While the bills themselves are troubling, the energy behind them speaks to a larger narrative in which the “other” is sought to be controlled, whether it is through the forced sterilization of women of color (Black, Native, immigrant); ever more draconian anti-abortion legislations that limit women’s right to make their own health decisions; lack of access to equitable health care and the related inequities in health outcomes for communities of color; or through state sponsored violence that shapes the daily experiences of communities of color. The through line that connects all of these efforts is the intersection of racism, sexism, homophobia and trans-phobia, xenophobia and discrimination against disabled people.
Instead of this cruel and exclusionary politicization of anti-trans agendas, a more affirmative approach to the health and well-being of trans youth would rely on science and a trauma-informed policy framework to create supportive policies that facilitate the overall healthy development of all young people.
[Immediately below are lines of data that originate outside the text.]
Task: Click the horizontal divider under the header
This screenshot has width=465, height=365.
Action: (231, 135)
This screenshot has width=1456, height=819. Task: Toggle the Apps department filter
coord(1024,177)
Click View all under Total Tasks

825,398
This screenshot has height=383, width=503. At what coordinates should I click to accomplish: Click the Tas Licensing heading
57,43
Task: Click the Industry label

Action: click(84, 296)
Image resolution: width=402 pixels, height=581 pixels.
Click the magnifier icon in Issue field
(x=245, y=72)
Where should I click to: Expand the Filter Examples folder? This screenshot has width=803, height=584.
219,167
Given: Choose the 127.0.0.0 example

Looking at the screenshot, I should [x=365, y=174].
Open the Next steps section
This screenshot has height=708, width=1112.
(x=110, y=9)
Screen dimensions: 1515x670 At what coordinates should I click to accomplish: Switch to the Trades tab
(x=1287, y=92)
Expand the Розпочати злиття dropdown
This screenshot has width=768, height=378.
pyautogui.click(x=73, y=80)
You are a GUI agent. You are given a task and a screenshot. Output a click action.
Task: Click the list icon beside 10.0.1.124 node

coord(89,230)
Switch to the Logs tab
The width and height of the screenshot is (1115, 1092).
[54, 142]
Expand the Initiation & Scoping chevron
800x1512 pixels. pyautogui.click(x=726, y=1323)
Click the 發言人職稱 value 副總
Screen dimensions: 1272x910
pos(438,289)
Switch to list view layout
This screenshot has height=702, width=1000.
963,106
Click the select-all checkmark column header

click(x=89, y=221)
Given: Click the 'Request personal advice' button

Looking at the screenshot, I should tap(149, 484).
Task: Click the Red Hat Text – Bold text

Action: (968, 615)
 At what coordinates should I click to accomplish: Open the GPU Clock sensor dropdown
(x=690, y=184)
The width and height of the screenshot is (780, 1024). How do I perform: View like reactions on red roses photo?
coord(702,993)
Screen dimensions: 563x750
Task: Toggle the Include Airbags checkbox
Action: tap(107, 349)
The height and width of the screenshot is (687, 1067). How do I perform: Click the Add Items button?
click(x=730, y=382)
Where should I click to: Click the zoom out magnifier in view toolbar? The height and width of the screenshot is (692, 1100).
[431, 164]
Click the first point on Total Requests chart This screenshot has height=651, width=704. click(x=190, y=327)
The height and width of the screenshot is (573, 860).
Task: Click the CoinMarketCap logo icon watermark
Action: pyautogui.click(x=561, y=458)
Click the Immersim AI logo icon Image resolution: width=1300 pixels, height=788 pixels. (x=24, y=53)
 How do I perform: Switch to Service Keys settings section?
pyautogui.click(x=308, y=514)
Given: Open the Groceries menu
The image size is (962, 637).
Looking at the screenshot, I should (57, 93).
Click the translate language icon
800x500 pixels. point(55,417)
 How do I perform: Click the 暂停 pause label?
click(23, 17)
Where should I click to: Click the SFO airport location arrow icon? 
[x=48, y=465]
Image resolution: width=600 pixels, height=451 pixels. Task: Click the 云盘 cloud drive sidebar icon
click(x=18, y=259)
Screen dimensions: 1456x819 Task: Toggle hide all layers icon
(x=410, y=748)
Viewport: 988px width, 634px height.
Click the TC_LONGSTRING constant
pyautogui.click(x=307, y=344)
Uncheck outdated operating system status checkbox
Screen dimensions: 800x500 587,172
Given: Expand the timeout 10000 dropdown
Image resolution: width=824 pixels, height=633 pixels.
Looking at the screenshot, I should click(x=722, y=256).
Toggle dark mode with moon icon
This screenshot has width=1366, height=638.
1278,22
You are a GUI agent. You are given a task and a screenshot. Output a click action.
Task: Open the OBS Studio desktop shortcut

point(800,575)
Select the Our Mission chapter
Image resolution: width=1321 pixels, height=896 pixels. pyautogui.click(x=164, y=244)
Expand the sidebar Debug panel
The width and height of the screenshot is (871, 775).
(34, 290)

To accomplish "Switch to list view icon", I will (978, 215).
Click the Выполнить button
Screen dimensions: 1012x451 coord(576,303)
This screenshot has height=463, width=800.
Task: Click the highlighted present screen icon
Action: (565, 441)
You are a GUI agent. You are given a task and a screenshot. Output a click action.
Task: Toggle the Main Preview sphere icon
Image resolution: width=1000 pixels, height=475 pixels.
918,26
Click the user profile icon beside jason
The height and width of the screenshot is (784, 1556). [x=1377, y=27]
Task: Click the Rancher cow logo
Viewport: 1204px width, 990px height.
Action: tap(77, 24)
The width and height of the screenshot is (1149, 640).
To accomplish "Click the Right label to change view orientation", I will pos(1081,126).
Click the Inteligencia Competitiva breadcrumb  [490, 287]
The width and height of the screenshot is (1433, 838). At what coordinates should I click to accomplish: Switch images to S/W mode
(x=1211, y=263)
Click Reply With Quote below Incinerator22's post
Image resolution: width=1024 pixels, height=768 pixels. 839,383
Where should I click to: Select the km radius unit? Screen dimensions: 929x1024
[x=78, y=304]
Medical professionals, working with trans youth and their families, should chart the best course of action for young people’s physical and mental health and work to reduce problems related to gender dysphoria, depression and anxiety impacting trans youth. Young people with supportive doctors and families experience lower levels of anxiety and depression.
Additionally, trans youth are also subject to higher levels of violence, are overrepresented among the homeless and housing unstable population of young people and are more likely to be in and spend a longer amount of time in foster care. They are more likely to be bullied in school resulting in dropping out of school.
To create safe and healthy communities where all people are safe, attention needs to be paid to these structural issues impacting transgender communities. The Human Rights Campaign lists 2020 as the most violent year on record for transgender and gender non-conforming people. Action needs to be taken to stem the violence and to change the societal narrative that enable the many violent forms of marginalization of trans youth. Systems actors that engage with young people need to be trained in practices that support trans youth towards a more stable and caring pathway to adulthood with incentives directing systems towards more rather than less support.
Unless all young people are supported through their transition to adulthood with systems and policy makers that understand their needs and are set up to provide the necessary supports, we will lose a key societal resource – the energy and vitality of all young people as well as the strong and healthy communities that are at the foundation of a thriving society.
Sangeeta Tyagi is a senior social scientist at the Center for Youth and Communities, Chair of the MPP Women, Gender and Sexuality concentration and lectures in both the MBA and MPP programs.